(Set task): Could you repeat the commit message from the words "The NMEA GPHDT sentence can" through "phase ambituity algorithm.", changing "compass" to "magnetometer"?
══ Page text
AP_GPS: Adding support for the NMEA GPHDT sentence

The NMEA GPHDT sentence can be used to determine the vehicles bearing
instead of a compass even when the vehicle is stationary.  This type
of GPS is normally very expensive and does the bearing using some sort
of phase ambituity algorithm.

libraries/AP_GPS/AP_GPS.cpp

@@ -72,7 +72,7 @@ const AP_Param::GroupInfo AP_GPS::var_info[] = {
     // @Param: TYPE
     // @DisplayName: GPS type
     // @Description: GPS type
-    // @Values: 0:None,1:AUTO,2:uBlox,3:MTK,4:MTK19,5:NMEA,6:SiRF,7:HIL,8:SwiftNav,9:UAVCAN,10:SBF,11:GSOF,13:ERB,14:MAV,15:NOVA
+    // @Values: 0:None,1:AUTO,2:uBlox,3:MTK,4:MTK19,5:NMEA,6:SiRF,7:HIL,8:SwiftNav,9:UAVCAN,10:SBF,11:GSOF,13:ERB,14:MAV,15:NOVA,16:HemisphereNMEA
     // @RebootRequired: True
     // @User: Advanced
     AP_GROUPINFO("TYPE",    0, AP_GPS, _type[0], HAL_GPS_TYPE_DEFAULT),
@@ -80,7 +80,7 @@ const AP_Param::GroupInfo AP_GPS::var_info[] = {
     // @Param: TYPE2
     // @DisplayName: 2nd GPS type
     // @Description: GPS type of 2nd GPS
-    // @Values: 0:None,1:AUTO,2:uBlox,3:MTK,4:MTK19,5:NMEA,6:SiRF,7:HIL,8:SwiftNav,9:UAVCAN,10:SBF,11:GSOF,13:ERB,14:MAV,15:NOVA
+    // @Values: 0:None,1:AUTO,2:uBlox,3:MTK,4:MTK19,5:NMEA,6:SiRF,7:HIL,8:SwiftNav,9:UAVCAN,10:SBF,11:GSOF,13:ERB,14:MAV,15:NOVA,16:HemisphereNMEA
     // @RebootRequired: True
     // @User: Advanced
     AP_GROUPINFO("TYPE2",   1, AP_GPS, _type[1], 0),
@@ -488,7 +488,11 @@ void AP_GPS::detect_instance(uint8_t instance)
         dstate->last_baud_change_ms = now;
 
         if (_auto_config == GPS_AUTO_CONFIG_ENABLE && new_gps == nullptr) {
-            send_blob_start(instance, _initialisation_blob, sizeof(_initialisation_blob));
+            if (_type[instance] == GPS_TYPE_HEMI) {
+                send_blob_start(instance, AP_GPS_NMEA_HEMISPHERE_INIT_STRING, strlen(AP_GPS_NMEA_HEMISPHERE_INIT_STRING));
+            } else {
+                send_blob_start(instance, _initialisation_blob, sizeof(_initialisation_blob));
+            }
         }
     }
 
@@ -540,7 +544,8 @@ void AP_GPS::detect_instance(uint8_t instance)
════
══ Collected material
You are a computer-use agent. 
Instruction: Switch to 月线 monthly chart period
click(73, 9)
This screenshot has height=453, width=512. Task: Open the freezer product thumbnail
════
(Task answer):
The NMEA GPHDT sentence can be used to determine the vehicles bearing
instead of a magnetometer even when the vehicle is stationary.  This type
of GPS is normally very expensive and does the bearing using some sort
of phase ambituity algorithm.